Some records

================================

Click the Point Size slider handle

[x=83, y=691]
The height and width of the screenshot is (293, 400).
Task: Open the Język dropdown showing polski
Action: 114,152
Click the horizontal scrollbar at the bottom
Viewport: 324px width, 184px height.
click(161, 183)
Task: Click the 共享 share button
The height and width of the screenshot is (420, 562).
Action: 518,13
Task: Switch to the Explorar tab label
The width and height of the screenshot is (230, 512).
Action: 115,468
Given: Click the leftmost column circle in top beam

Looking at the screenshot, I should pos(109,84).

================================

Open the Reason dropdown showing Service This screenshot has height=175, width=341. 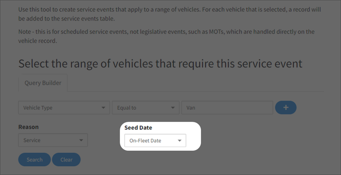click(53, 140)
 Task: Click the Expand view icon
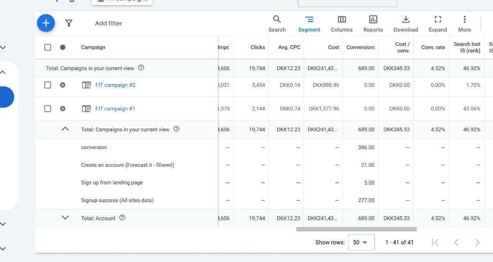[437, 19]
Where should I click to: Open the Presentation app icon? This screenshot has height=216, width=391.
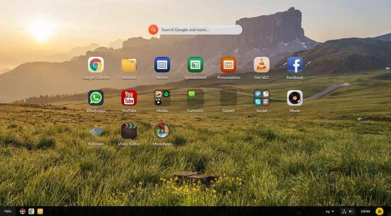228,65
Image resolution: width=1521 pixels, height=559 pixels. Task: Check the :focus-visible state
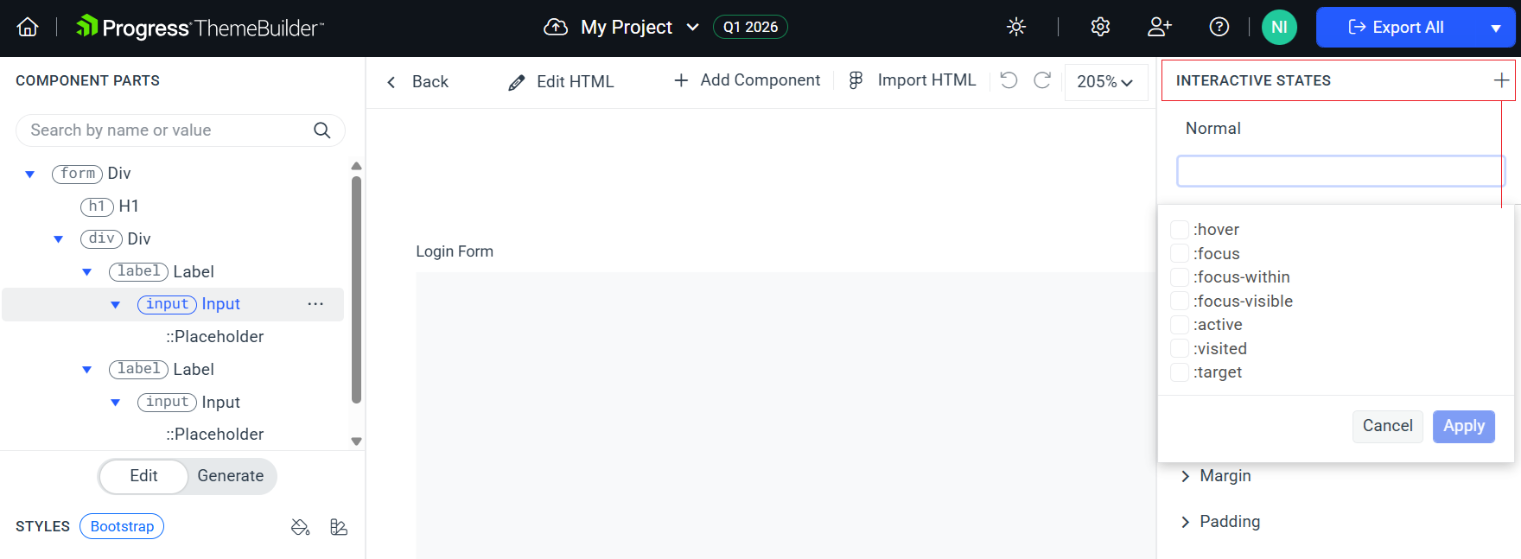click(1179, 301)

================================

OBJECTIVE =>
Rewrite the lines from the line with "Image resolution: width=1521" to the line with "click(1179, 301)", replacing "Check" with "Inspect" and keeping everything else the same. Leave the pictures out.

EXERCISE RESULT =>
Image resolution: width=1521 pixels, height=559 pixels. Task: Inspect the :focus-visible state
click(1179, 301)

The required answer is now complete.